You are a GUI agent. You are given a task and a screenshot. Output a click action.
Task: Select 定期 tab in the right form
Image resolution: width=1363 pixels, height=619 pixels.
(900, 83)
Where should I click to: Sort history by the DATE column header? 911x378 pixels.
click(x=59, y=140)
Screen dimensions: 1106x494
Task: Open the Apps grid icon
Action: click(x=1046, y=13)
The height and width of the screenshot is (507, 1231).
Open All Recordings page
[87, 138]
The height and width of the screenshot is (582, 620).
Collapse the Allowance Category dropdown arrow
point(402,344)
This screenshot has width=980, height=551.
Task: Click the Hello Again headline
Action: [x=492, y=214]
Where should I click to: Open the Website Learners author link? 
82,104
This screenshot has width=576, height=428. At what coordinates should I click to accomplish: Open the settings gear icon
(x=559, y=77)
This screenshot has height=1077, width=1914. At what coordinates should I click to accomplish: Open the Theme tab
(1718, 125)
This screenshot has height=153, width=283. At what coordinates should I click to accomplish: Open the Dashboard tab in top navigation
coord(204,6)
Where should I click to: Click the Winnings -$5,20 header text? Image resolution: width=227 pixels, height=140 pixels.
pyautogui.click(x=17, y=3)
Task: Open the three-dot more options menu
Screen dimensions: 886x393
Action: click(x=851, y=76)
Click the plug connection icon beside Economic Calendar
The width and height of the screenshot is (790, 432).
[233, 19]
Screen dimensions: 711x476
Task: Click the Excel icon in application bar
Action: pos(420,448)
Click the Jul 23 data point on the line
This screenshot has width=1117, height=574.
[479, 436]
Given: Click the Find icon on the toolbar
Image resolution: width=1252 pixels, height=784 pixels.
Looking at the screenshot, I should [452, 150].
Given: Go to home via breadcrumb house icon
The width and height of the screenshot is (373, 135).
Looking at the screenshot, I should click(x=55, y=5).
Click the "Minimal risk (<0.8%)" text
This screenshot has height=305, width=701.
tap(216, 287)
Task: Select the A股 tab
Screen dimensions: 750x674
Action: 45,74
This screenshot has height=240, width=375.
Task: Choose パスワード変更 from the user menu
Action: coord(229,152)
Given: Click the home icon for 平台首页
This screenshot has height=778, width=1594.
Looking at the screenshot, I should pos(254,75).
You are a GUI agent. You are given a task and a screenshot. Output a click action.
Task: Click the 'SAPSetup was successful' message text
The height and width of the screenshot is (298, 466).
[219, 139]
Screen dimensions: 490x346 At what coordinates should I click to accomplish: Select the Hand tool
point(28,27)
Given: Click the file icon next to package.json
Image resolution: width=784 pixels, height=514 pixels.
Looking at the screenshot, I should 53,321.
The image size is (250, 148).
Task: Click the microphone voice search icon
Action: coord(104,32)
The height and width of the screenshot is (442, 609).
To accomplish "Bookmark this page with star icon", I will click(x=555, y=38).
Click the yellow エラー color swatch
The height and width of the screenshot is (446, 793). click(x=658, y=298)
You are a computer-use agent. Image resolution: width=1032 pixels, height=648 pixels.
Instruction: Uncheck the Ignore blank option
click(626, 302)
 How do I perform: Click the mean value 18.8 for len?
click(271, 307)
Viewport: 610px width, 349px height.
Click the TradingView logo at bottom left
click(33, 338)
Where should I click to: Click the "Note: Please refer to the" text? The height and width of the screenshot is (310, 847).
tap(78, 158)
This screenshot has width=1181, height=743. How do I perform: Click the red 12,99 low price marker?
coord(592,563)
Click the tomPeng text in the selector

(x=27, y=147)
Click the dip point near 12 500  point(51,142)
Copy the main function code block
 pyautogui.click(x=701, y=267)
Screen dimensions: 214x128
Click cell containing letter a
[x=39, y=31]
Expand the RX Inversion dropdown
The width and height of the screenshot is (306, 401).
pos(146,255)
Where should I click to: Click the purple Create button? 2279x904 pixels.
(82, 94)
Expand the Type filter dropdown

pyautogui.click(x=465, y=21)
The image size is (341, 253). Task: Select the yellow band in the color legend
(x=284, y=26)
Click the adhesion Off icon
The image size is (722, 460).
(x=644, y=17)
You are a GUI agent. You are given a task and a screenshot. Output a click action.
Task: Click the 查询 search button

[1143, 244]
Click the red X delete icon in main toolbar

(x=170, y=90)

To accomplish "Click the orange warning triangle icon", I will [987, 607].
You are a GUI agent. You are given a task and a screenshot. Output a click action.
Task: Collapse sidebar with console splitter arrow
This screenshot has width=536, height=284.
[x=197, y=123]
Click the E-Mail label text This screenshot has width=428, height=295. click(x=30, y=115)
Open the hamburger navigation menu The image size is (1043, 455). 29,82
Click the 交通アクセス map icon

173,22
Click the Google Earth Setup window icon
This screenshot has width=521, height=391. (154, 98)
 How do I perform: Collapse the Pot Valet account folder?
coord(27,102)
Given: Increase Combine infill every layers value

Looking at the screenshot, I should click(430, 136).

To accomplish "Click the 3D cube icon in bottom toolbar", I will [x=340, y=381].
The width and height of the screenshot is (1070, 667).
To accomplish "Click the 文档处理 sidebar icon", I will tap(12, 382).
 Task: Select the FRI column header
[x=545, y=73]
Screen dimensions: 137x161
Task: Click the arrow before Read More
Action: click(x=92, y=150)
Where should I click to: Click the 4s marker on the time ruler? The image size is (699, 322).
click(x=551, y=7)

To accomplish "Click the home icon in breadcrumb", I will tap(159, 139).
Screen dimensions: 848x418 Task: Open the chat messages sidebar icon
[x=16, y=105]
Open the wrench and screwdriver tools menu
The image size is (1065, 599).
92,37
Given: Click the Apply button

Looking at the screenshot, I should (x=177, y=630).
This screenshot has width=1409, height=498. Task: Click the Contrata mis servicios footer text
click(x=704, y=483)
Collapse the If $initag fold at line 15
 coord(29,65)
━━━━
# Required task:
Echo the listing above line for line, with no changes.

# Exercise result:
You are a GUI agent. You are given a task and a screenshot. Output a click action.
Task: Select 定期 tab in the right form
Image resolution: width=1363 pixels, height=619 pixels.
(900, 83)
Where should I click to: Sort history by the DATE column header? 911x378 pixels.
click(x=59, y=140)
Screen dimensions: 1106x494
Task: Open the Apps grid icon
Action: click(x=1046, y=13)
The height and width of the screenshot is (507, 1231).
Open All Recordings page
[87, 138]
The height and width of the screenshot is (582, 620).
Collapse the Allowance Category dropdown arrow
point(402,344)
This screenshot has width=980, height=551.
Task: Click the Hello Again headline
Action: [x=492, y=214]
Where should I click to: Open the Website Learners author link? 
82,104
This screenshot has width=576, height=428. At what coordinates should I click to accomplish: Open the settings gear icon
(x=559, y=77)
This screenshot has height=1077, width=1914. At what coordinates should I click to accomplish: Open the Theme tab
(1718, 125)
This screenshot has height=153, width=283. At what coordinates should I click to accomplish: Open the Dashboard tab in top navigation
coord(204,6)
Where should I click to: Click the Winnings -$5,20 header text? Image resolution: width=227 pixels, height=140 pixels.
pyautogui.click(x=17, y=3)
Task: Open the three-dot more options menu
Screen dimensions: 886x393
Action: click(x=851, y=76)
Click the plug connection icon beside Economic Calendar
The width and height of the screenshot is (790, 432).
[233, 19]
Screen dimensions: 711x476
Task: Click the Excel icon in application bar
Action: pos(420,448)
Click the Jul 23 data point on the line
This screenshot has width=1117, height=574.
[479, 436]
Given: Click the Find icon on the toolbar
Image resolution: width=1252 pixels, height=784 pixels.
Looking at the screenshot, I should [452, 150].
Given: Go to home via breadcrumb house icon
The width and height of the screenshot is (373, 135).
Looking at the screenshot, I should click(x=55, y=5).
Click the "Minimal risk (<0.8%)" text
This screenshot has height=305, width=701.
tap(216, 287)
Task: Select the A股 tab
Screen dimensions: 750x674
Action: 45,74
This screenshot has height=240, width=375.
Task: Choose パスワード変更 from the user menu
Action: coord(229,152)
Given: Click the home icon for 平台首页
This screenshot has height=778, width=1594.
Looking at the screenshot, I should pos(254,75).
You are a GUI agent. You are given a task and a screenshot. Output a click action.
Task: Click the 'SAPSetup was successful' message text
The height and width of the screenshot is (298, 466).
[219, 139]
Screen dimensions: 490x346 At what coordinates should I click to accomplish: Select the Hand tool
point(28,27)
Given: Click the file icon next to package.json
Image resolution: width=784 pixels, height=514 pixels.
Looking at the screenshot, I should 53,321.
The image size is (250, 148).
Task: Click the microphone voice search icon
Action: coord(104,32)
The height and width of the screenshot is (442, 609).
To accomplish "Bookmark this page with star icon", I will click(x=555, y=38).
Click the yellow エラー color swatch
The height and width of the screenshot is (446, 793). click(x=658, y=298)
You are a computer-use agent. Image resolution: width=1032 pixels, height=648 pixels.
Instruction: Uncheck the Ignore blank option
click(626, 302)
 How do I perform: Click the mean value 18.8 for len?
click(271, 307)
Viewport: 610px width, 349px height.
Click the TradingView logo at bottom left
click(33, 338)
Where should I click to: Click the "Note: Please refer to the" text? The height and width of the screenshot is (310, 847).
tap(78, 158)
This screenshot has width=1181, height=743. How do I perform: Click the red 12,99 low price marker?
coord(592,563)
Click the tomPeng text in the selector

(x=27, y=147)
Click the dip point near 12 500  point(51,142)
Copy the main function code block
 pyautogui.click(x=701, y=267)
Screen dimensions: 214x128
Click cell containing letter a
[x=39, y=31]
Expand the RX Inversion dropdown
The width and height of the screenshot is (306, 401).
pos(146,255)
Where should I click to: Click the purple Create button? 2279x904 pixels.
(82, 94)
Expand the Type filter dropdown

pyautogui.click(x=465, y=21)
The image size is (341, 253). Task: Select the yellow band in the color legend
(x=284, y=26)
Click the adhesion Off icon
The image size is (722, 460).
(x=644, y=17)
You are a GUI agent. You are given a task and a screenshot. Output a click action.
Task: Click the 查询 search button

[1143, 244]
Click the red X delete icon in main toolbar

(x=170, y=90)

To accomplish "Click the orange warning triangle icon", I will [987, 607].
You are a GUI agent. You are given a task and a screenshot. Output a click action.
Task: Collapse sidebar with console splitter arrow
This screenshot has width=536, height=284.
[x=197, y=123]
Click the E-Mail label text This screenshot has width=428, height=295. click(x=30, y=115)
Open the hamburger navigation menu The image size is (1043, 455). 29,82
Click the 交通アクセス map icon

173,22
Click the Google Earth Setup window icon
This screenshot has width=521, height=391. (154, 98)
 How do I perform: Collapse the Pot Valet account folder?
coord(27,102)
Given: Increase Combine infill every layers value

Looking at the screenshot, I should click(430, 136).

To accomplish "Click the 3D cube icon in bottom toolbar", I will [x=340, y=381].
The width and height of the screenshot is (1070, 667).
To accomplish "Click the 文档处理 sidebar icon", I will tap(12, 382).
 Task: Select the FRI column header
[x=545, y=73]
Screen dimensions: 137x161
Task: Click the arrow before Read More
Action: click(x=92, y=150)
Where should I click to: Click the 4s marker on the time ruler? The image size is (699, 322).
click(x=551, y=7)

To accomplish "Click the home icon in breadcrumb", I will tap(159, 139).
Screen dimensions: 848x418 Task: Open the chat messages sidebar icon
[x=16, y=105]
Open the wrench and screwdriver tools menu
The image size is (1065, 599).
92,37
Given: Click the Apply button

Looking at the screenshot, I should (x=177, y=630).
This screenshot has width=1409, height=498. Task: Click the Contrata mis servicios footer text
click(x=704, y=483)
Collapse the If $initag fold at line 15
 coord(29,65)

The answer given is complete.